Document:
__________

Utilizing our transform and polar coordinates, \(Q_1=r\cos{f}\), \(Q_2=r\sin{f}\): \begin{equation} \frac{x}{r}=\left(\cos{\Omega}\cos{\omega}-\sin{\Omega}\cos{I}\sin{\omega}\right)\cos{f}+\left(-\cos{\Omega}\sin{\omega}-\sin{\Omega}\cos{I}\cos{\omega}\right)\sin{f}\nonumber \end{equation} \begin{equation} =\cos{\Omega}\cos{(\omega+f)}-\sin{\Omega}\cos{I}\sin{(\omega+f)}\label{x orbital elements} \end{equation} \begin{equation} \frac{y}{r}=\left(\sin{\Omega}\cos{\omega}+\cos{\Omega}\cos{I}\sin{\omega}\right)\cos{f}+\left(-\sin{\Omega}\sin{\omega}+\cos{\Omega}\cos{I}\cos{\omega}\right)\sin{f}\nonumber \end{equation} \begin{equation} =\sin{\Omega}\cos{(\omega+f)}+\sin{\Omega}\cos{I}\cos{(\omega+f)}\label{y orbital elements} \end{equation} \begin{equation} \frac{z}{r}=\sin{I}\sin{\omega}\cos{f}+\sin{I}\cos{\omega}\sin{f}\nonumber \end{equation} \begin{equation} =\sin{I}\sin{(\omega+f)}\label{z orbital elements} \end{equation}

IV. Expansion of the Two-Body Hamiltonian in Delaunay Variables

Here we write the Hamiltonian for the two-body system and solve the Hamilton-Jacobi Equation to find a set of action-angle variables that are constant over time.

__________

Exercise requirements: Reproduce, word for word, the part of the orbital mechanics passage that begins with "Here we write" and ends with "constant over time.".

Dataset content:

__________

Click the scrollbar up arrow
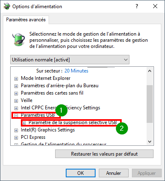 click(x=149, y=71)
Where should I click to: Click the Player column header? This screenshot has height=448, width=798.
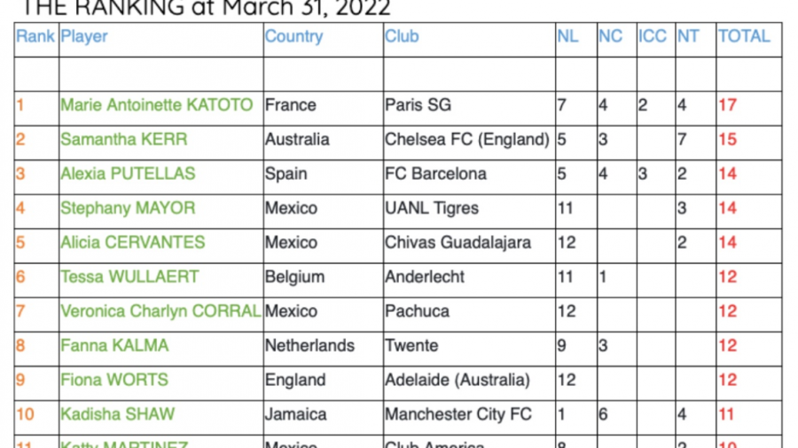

__________

Written reply:
Here we write the Hamiltonian for the two-body system and solve the Hamilton-Jacobi Equation to find a set of action-angle variables that are constant over time.